髙橋:「むくみ」にも関係してくるのですが、筋トレなどの無酸素運動は交感神経が優位になって便が出にくくなってしまうので、副交感神経が優位になるヨガやピラティスなどゆっくりした動きのほうがいいと思います。
お腹をさするのも効果的です。仕事中や休み時間に直接お腹をさすって「の」の字を書くようにマッサージすると腸が動くのでおすすめです。
——直接お腹をさするのですね。
髙橋:あとは、ぬるま湯につかったり、温かいミルクを飲んだりするのもいいと思います。
お腹が空いているときに甘いものを食べると血糖値が急激に上がって脂肪がつきやすくなってしまうので、急激に血糖値が上がらない食べ物をとるのもいいと思います。
私は寒天を作って冷蔵庫に常備しているのですが、作っておいた寒天とヨーグルトを混ぜてよく食べています。
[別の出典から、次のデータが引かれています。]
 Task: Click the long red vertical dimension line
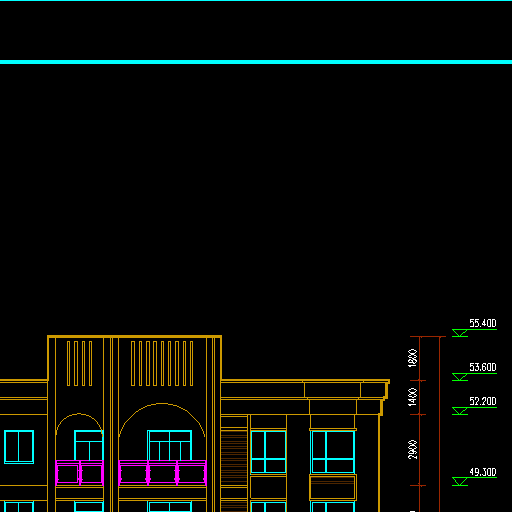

カサ増しすることで次の食事で血糖値が上がるのを防いでくれるのでおすすめですね。もし、甘さが欲しかったらフルーツと一緒に食べたり、ハチミツやきな粉をトッピングして食べたりしてもいいと思います。
——便秘を予防するための習慣は?
髙橋:やはり朝起きたときに何かを口に入れるのが大事だと思います。お通じって、起きてしばらく経ったり、慌しかったりすると交感神経が優位になって出にくくなるものなんです。なるべく朝は余裕をもって何か食べれば腸が活発になるので、お通じを朝の習慣にしてしまうのがいいと思います。
——朝食でおすすめの食品はありますか?
髙橋:もちろん、よく言われるバナナやヨーグルトでもいいですが、基本は好きなもので結構です。甘いものは血糖値が上がってしまうので、食物繊維を多く含んだものやGI値(グリセミック指数。食後の血糖値の上昇度合いを示す指標)が低いものがいいですね。
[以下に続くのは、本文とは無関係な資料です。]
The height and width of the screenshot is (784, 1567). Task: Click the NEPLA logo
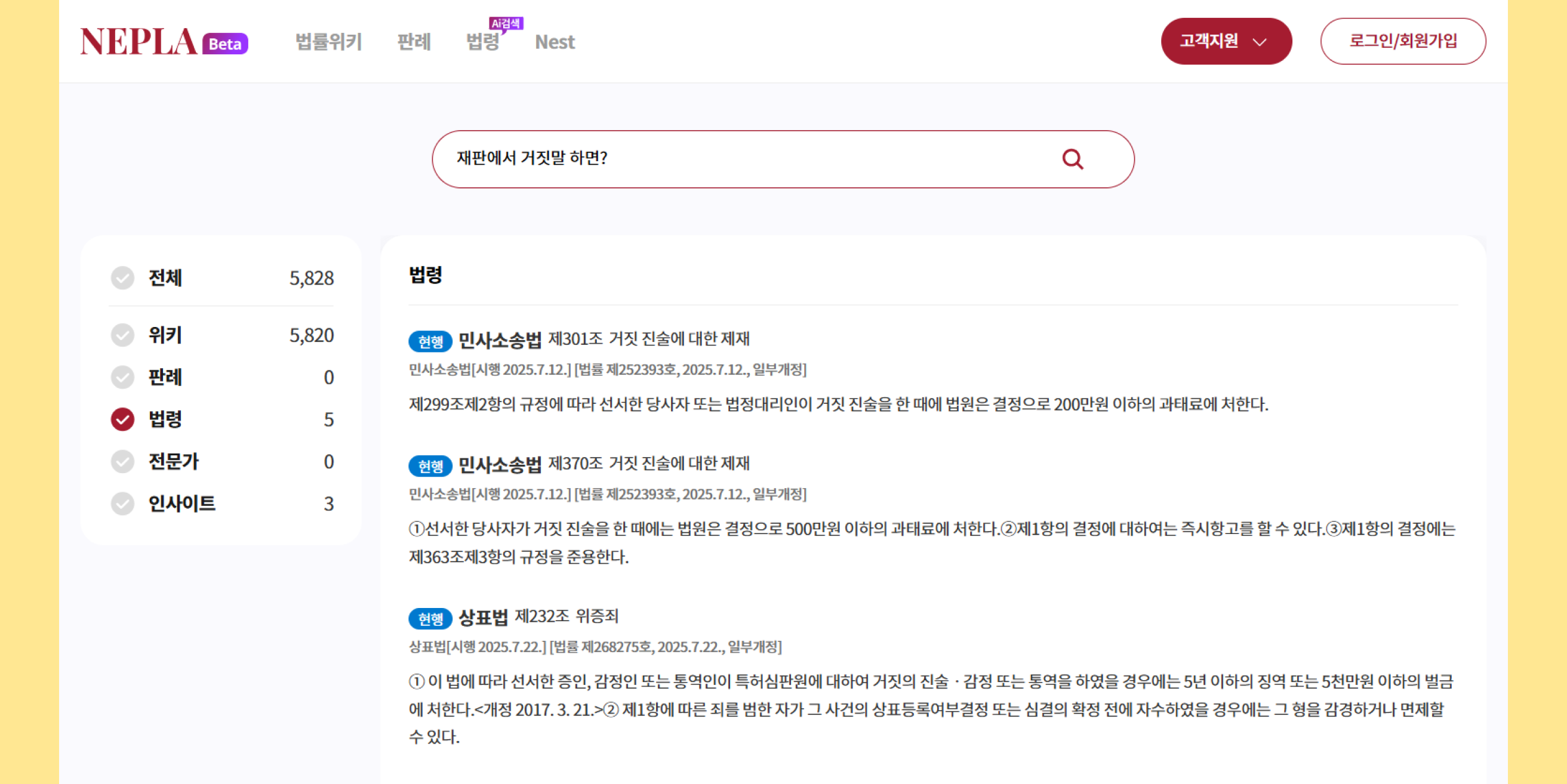tap(138, 42)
先ほども申し上げたように、「朝一番に何かを口に入れる」ことが重要です。
病院では、手術後の患者さんにチューインガムを噛んでもらうこともあります。口で何かを噛んでいる状態を作ると、脳が錯覚して腸を動かすんです。口に入れることで脳から「動きなさい」という命令が腸に行くんです。
——まずは腸を動かすことが大事なのですね。
——もう一つ伺いたいのですが、普段はお通じに問題がなくても生理前になると便秘気味になるという女性がいます。それはどんな仕組みなのでしょうか?
髙橋:生理前は、プロゲステロン(黄体ホルモン)という、PMSやむくみの原因となると言われているホルモンが分泌されるのですが、水分をためる働きがあります。そうなると、水分が腸からうまく排出されなくなるので、コロコロの便になりやすいのです。
生理が始まるとプロテゲステロンが少なくなるので便秘が解消します。むしろお通じがゆるくなったりする人もいます。
——生理の影響でお通じが滞りがちになったときも普段の便秘の時と同じ対応でよいのでしょうか?
髙橋:同じで大丈夫です。リラックスして過ごしてください。